**Task details:** Starting from the line containing "Given: Click the date value 12/19/2022", give again every line through the end of the entries, word for word. Pictures stay out of the copy.

[Pixel coordinate grounding data]
-*-*-

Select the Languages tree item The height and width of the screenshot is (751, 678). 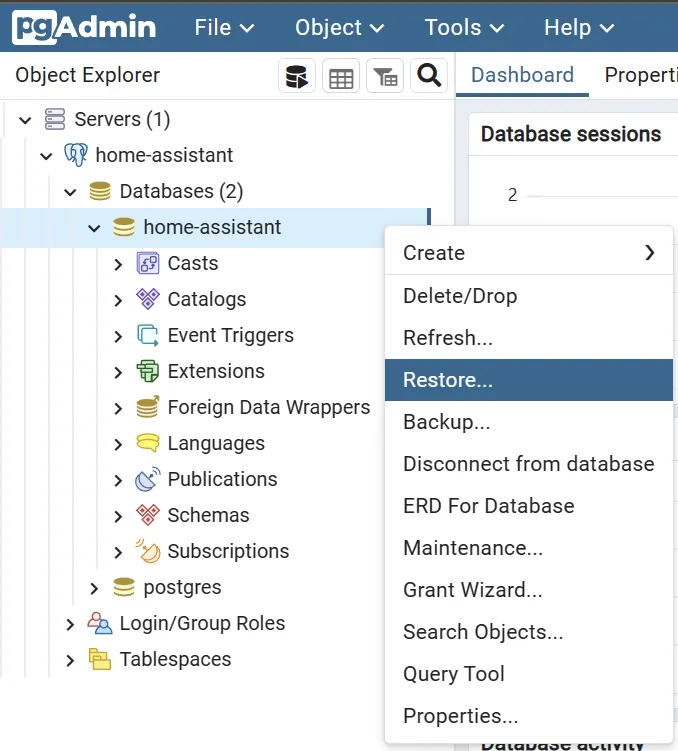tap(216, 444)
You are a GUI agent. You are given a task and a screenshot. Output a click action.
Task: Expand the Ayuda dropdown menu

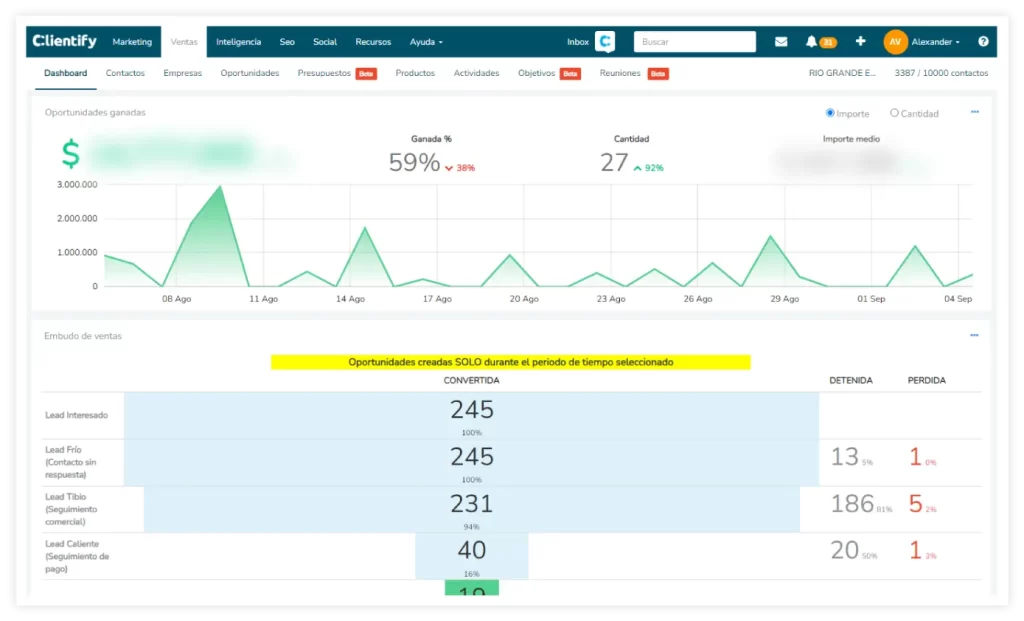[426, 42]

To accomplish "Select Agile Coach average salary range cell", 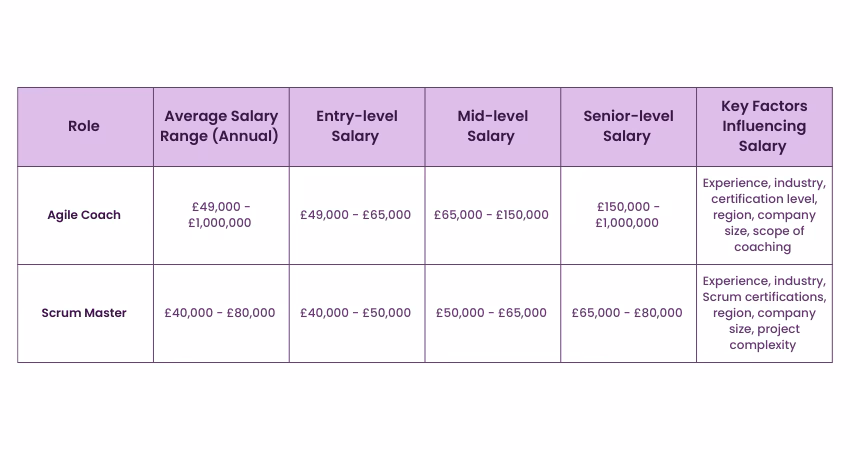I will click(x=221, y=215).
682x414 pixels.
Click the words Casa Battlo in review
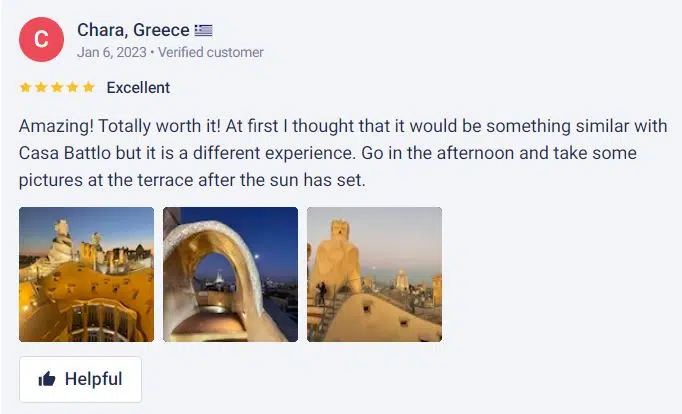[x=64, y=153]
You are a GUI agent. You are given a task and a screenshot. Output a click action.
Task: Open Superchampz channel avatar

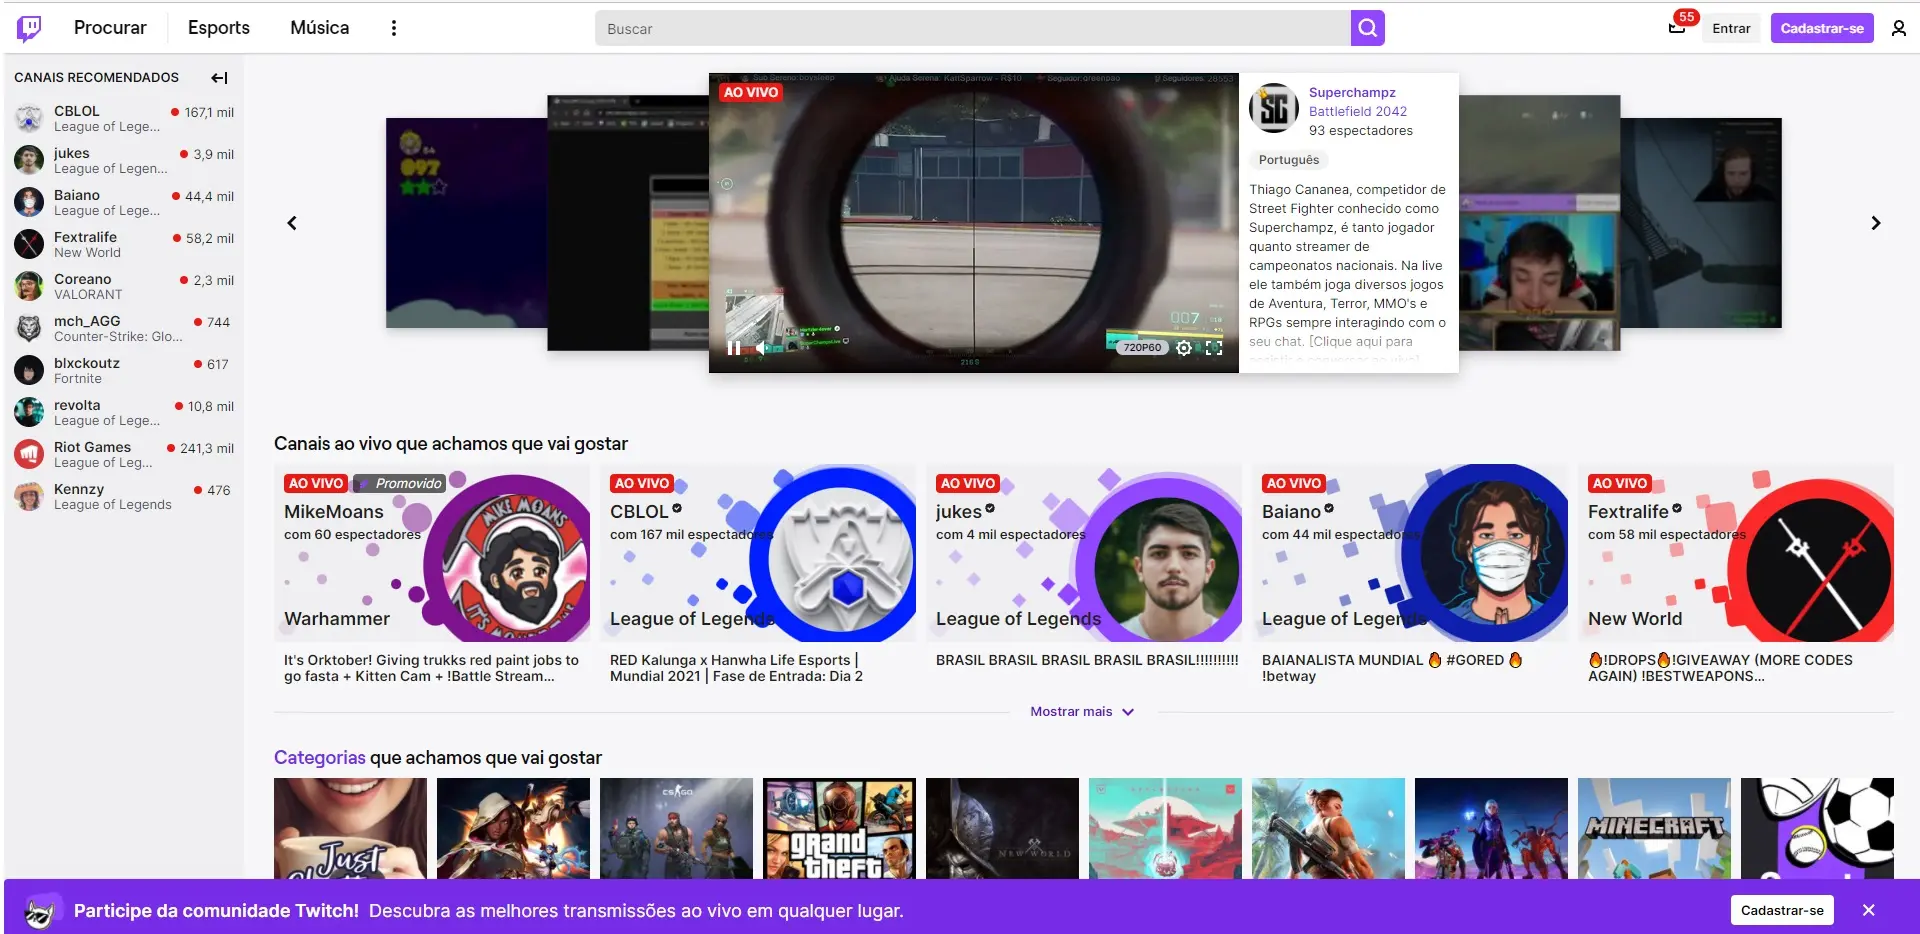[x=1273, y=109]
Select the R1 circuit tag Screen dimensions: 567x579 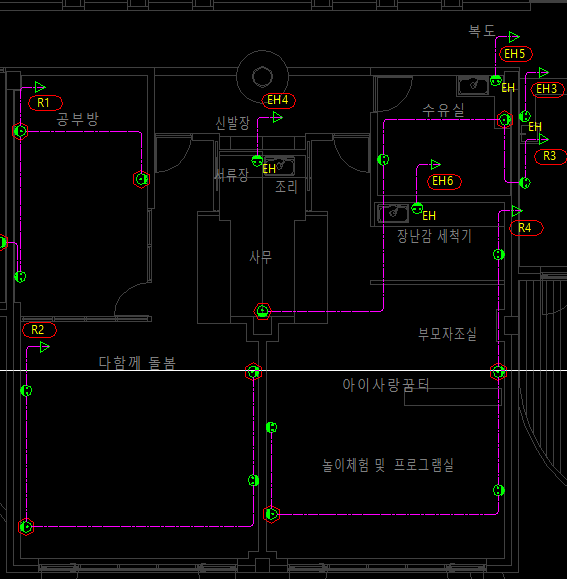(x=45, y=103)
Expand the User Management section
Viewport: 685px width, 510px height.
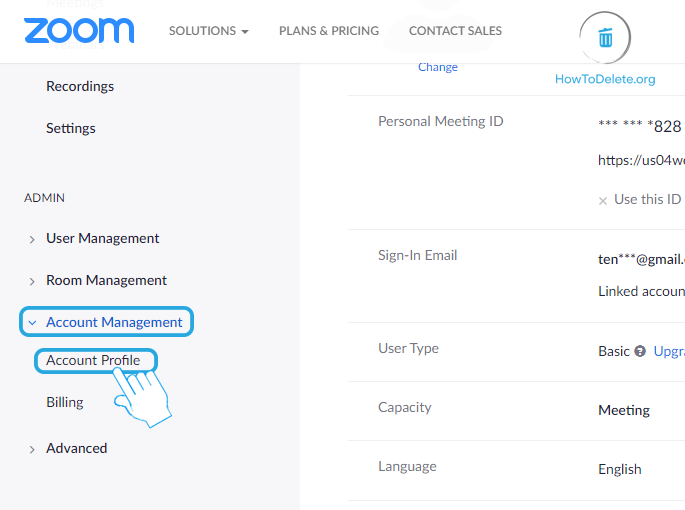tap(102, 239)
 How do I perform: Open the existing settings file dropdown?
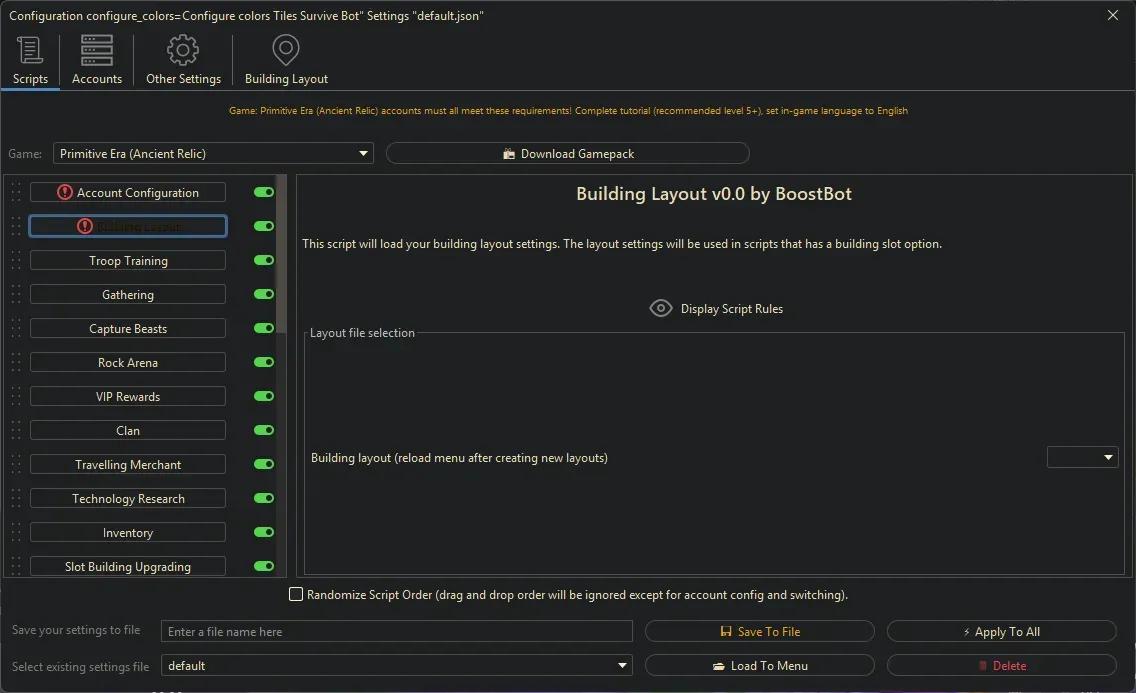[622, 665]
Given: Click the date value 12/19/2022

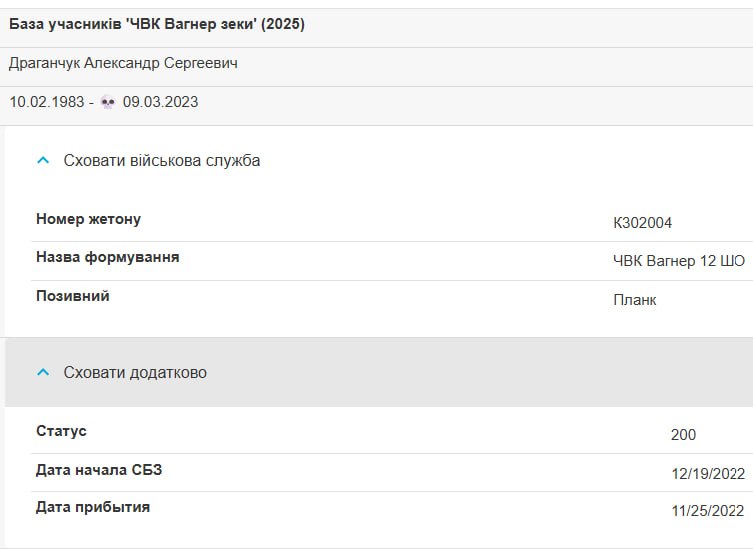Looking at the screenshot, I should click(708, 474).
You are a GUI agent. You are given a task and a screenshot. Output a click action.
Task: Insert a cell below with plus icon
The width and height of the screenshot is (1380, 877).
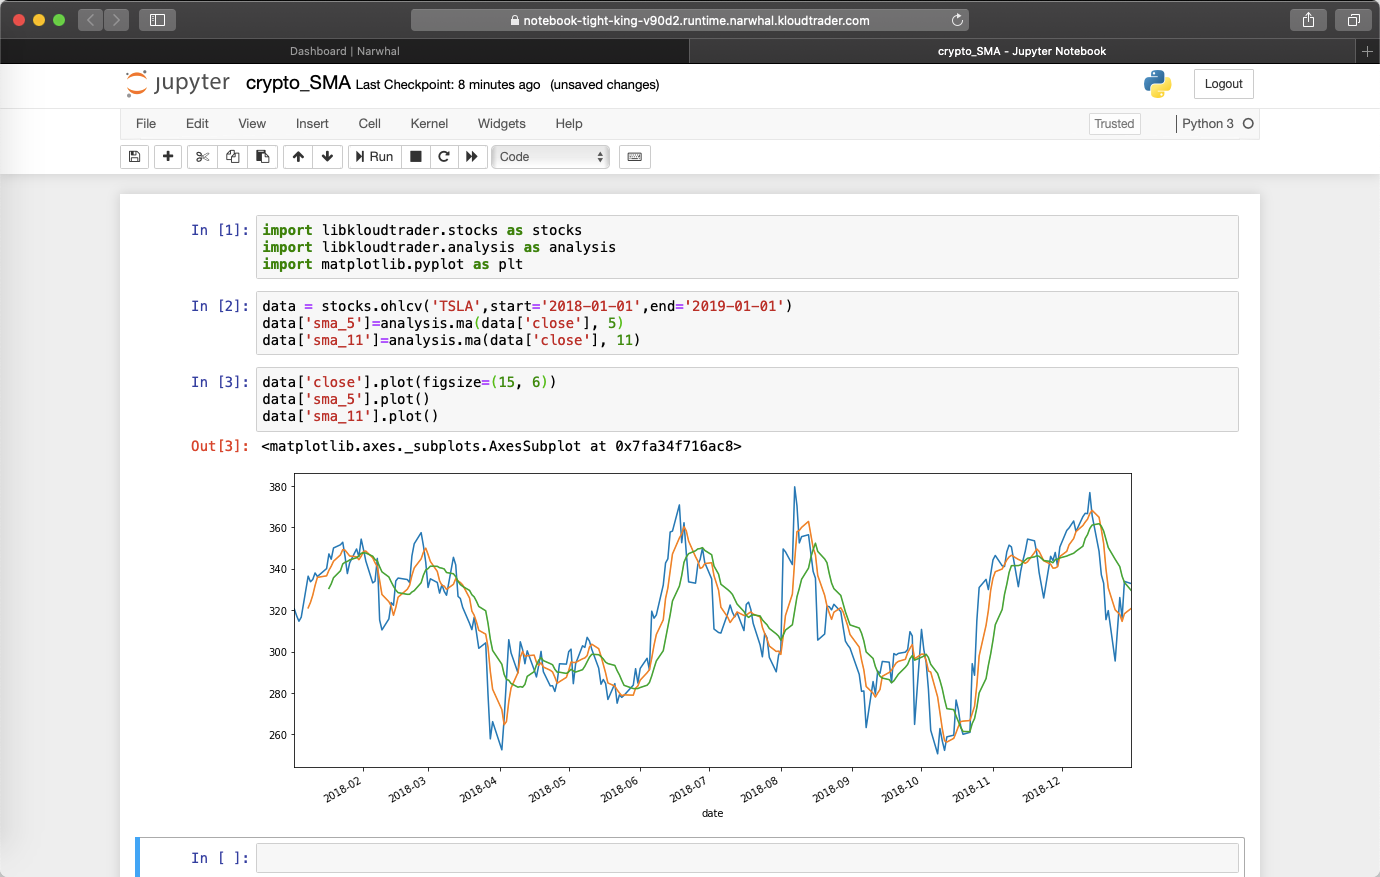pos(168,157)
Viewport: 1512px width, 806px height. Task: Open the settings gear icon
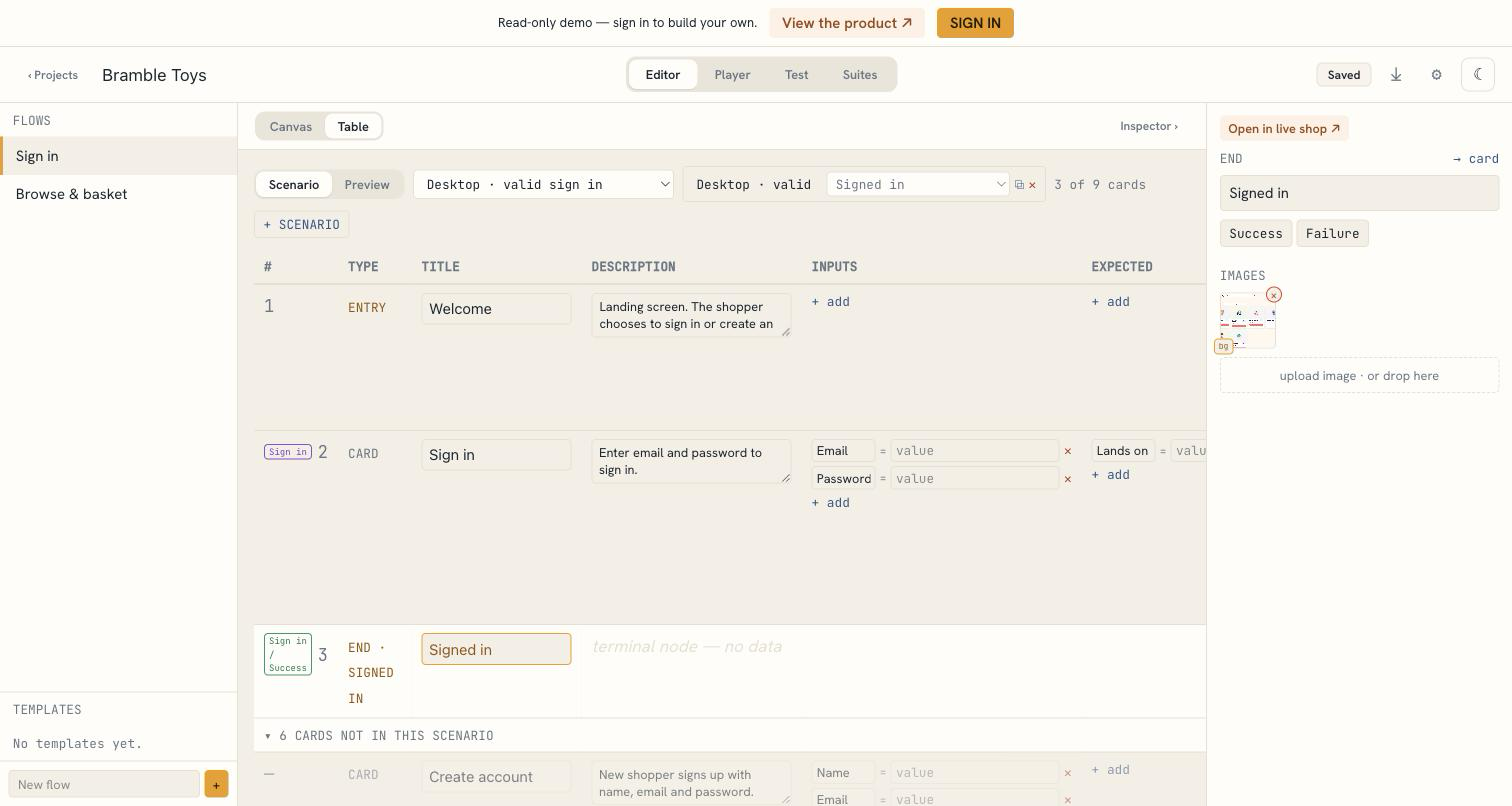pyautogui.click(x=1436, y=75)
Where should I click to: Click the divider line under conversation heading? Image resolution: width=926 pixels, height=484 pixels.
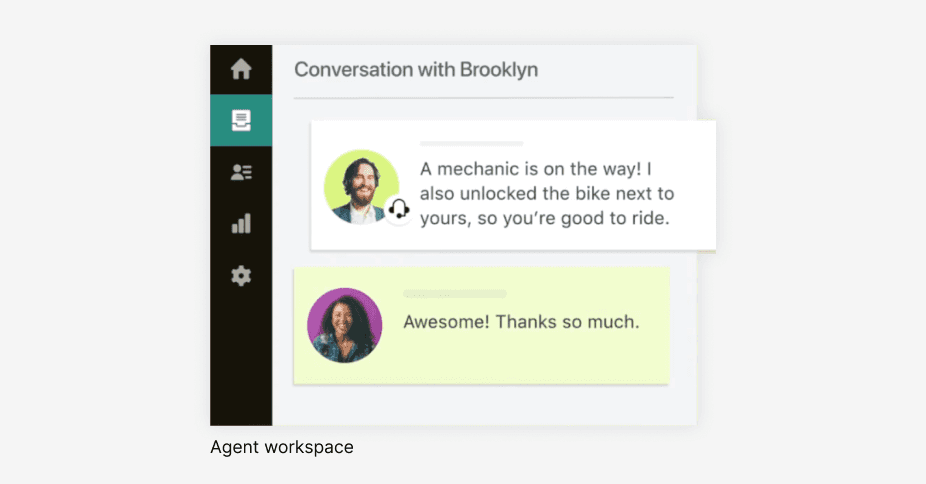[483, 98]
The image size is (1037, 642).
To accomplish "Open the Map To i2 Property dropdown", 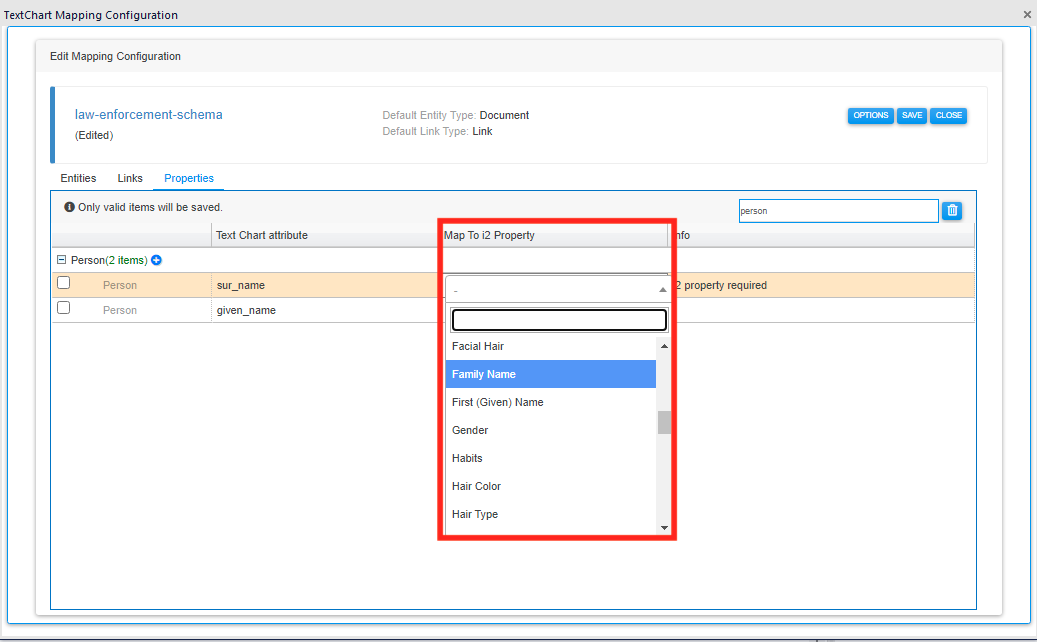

-*-*-

**Task solution:**
Given: Click the date value 12/19/2022

Looking at the screenshot, I should click(708, 474).
You are a GUI agent. You are given a task and a screenshot. Output a click action.
Task: Insert a cell below with plus icon
The width and height of the screenshot is (1380, 877).
pos(168,157)
Viewport: 1512px width, 806px height. Task: Open the settings gear icon
pyautogui.click(x=1436, y=75)
Where should I click to: Click the divider line under conversation heading? Image resolution: width=926 pixels, height=484 pixels.
[483, 98]
The image size is (1037, 642).
To accomplish "Open the Map To i2 Property dropdown", 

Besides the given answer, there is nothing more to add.